**Exercise aim:**
Beginning at the top of the data below, restate every line word for word until the line containing "The height and width of the screenshot is (526, 1568)." has been included, and omit the pictures.

**Supplied material:**
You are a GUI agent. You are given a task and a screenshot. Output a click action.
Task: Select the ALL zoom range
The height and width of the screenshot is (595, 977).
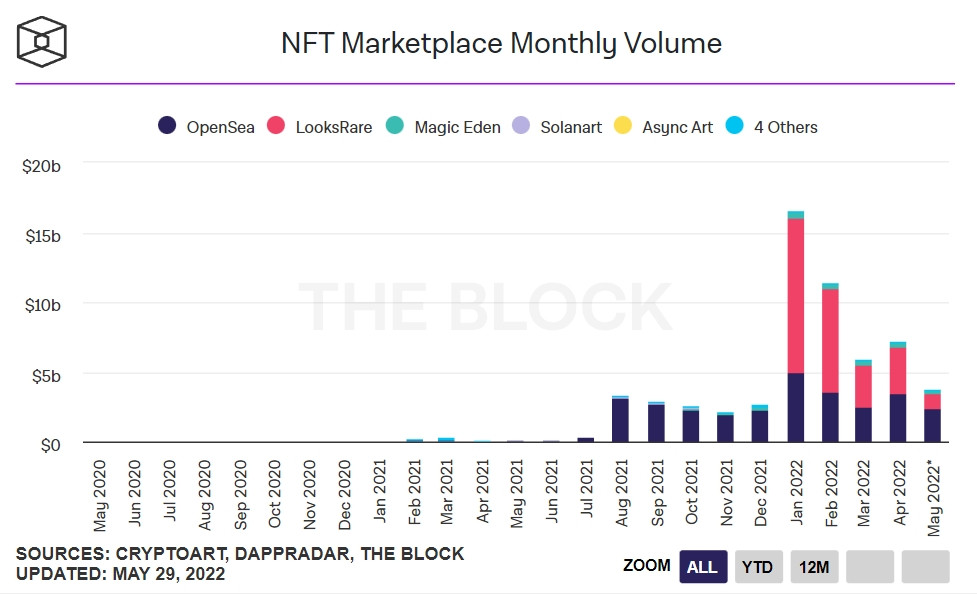pyautogui.click(x=702, y=567)
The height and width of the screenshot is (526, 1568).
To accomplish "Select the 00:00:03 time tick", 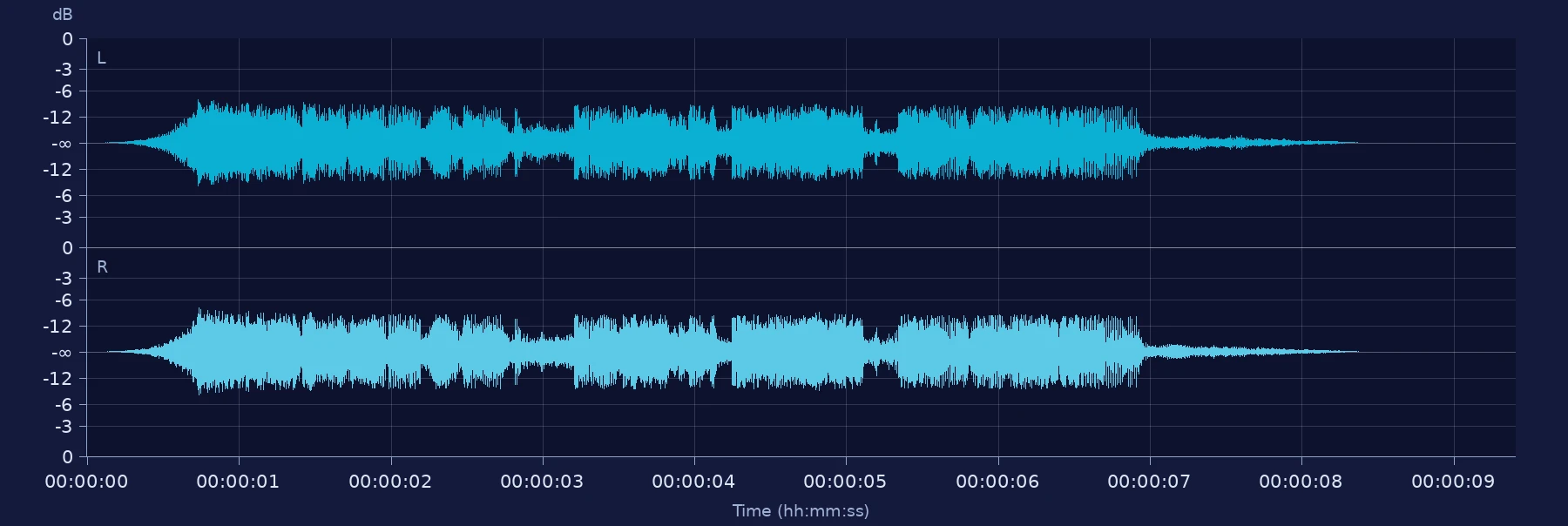I will [x=542, y=482].
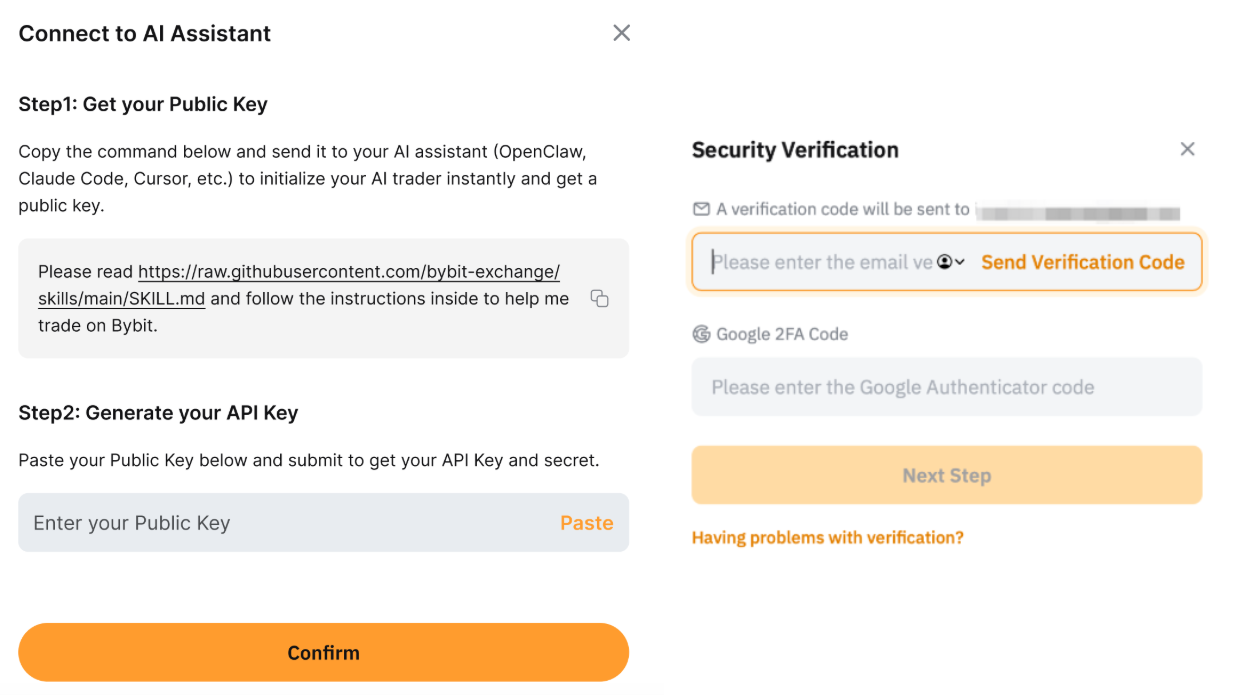This screenshot has width=1235, height=695.
Task: Click the blurred email address text
Action: (x=1078, y=211)
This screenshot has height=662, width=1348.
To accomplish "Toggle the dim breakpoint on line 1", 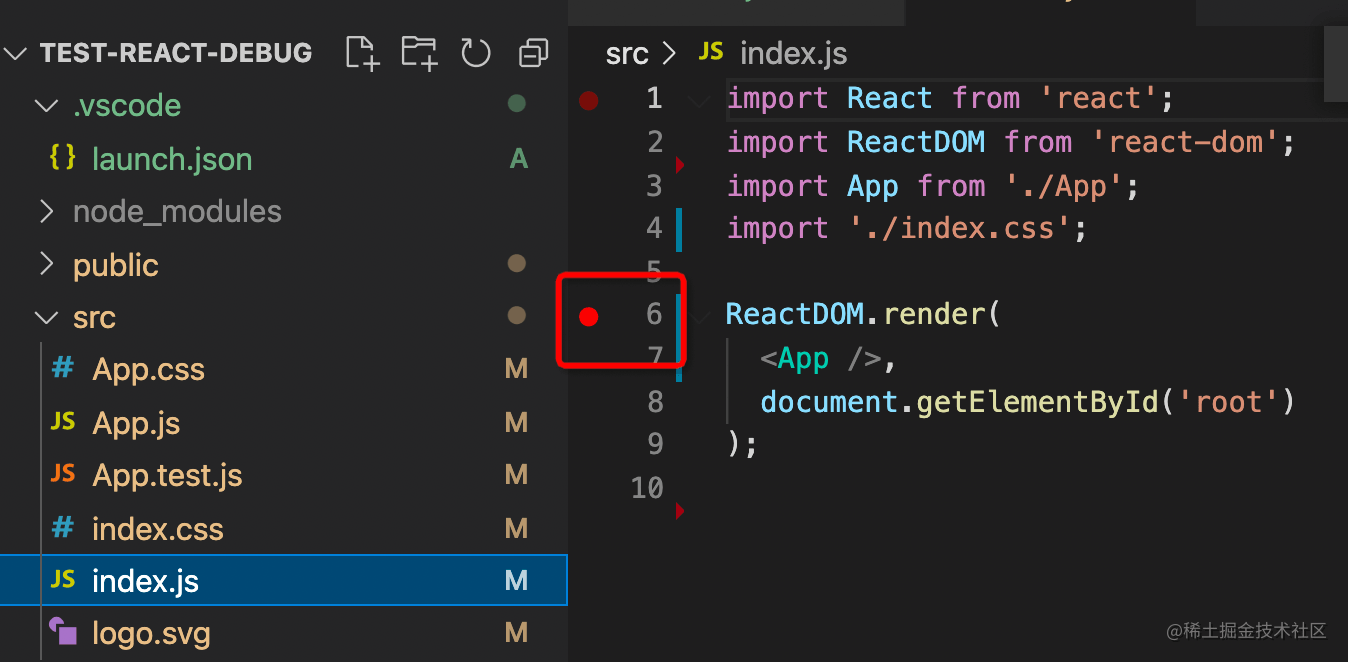I will [x=589, y=99].
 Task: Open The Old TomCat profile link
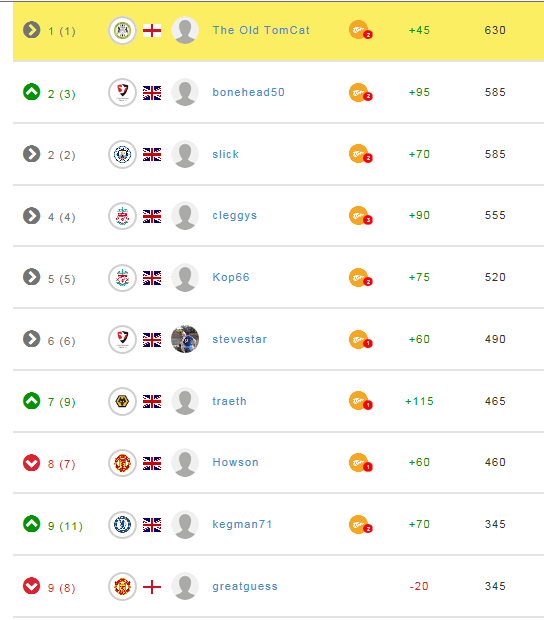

**Reply to the exercise:**
You are a GUI agent. You are given a task and a screenshot. Output a click action.
Task: Select the ALL zoom range
The height and width of the screenshot is (595, 977).
pyautogui.click(x=702, y=567)
The height and width of the screenshot is (526, 1568).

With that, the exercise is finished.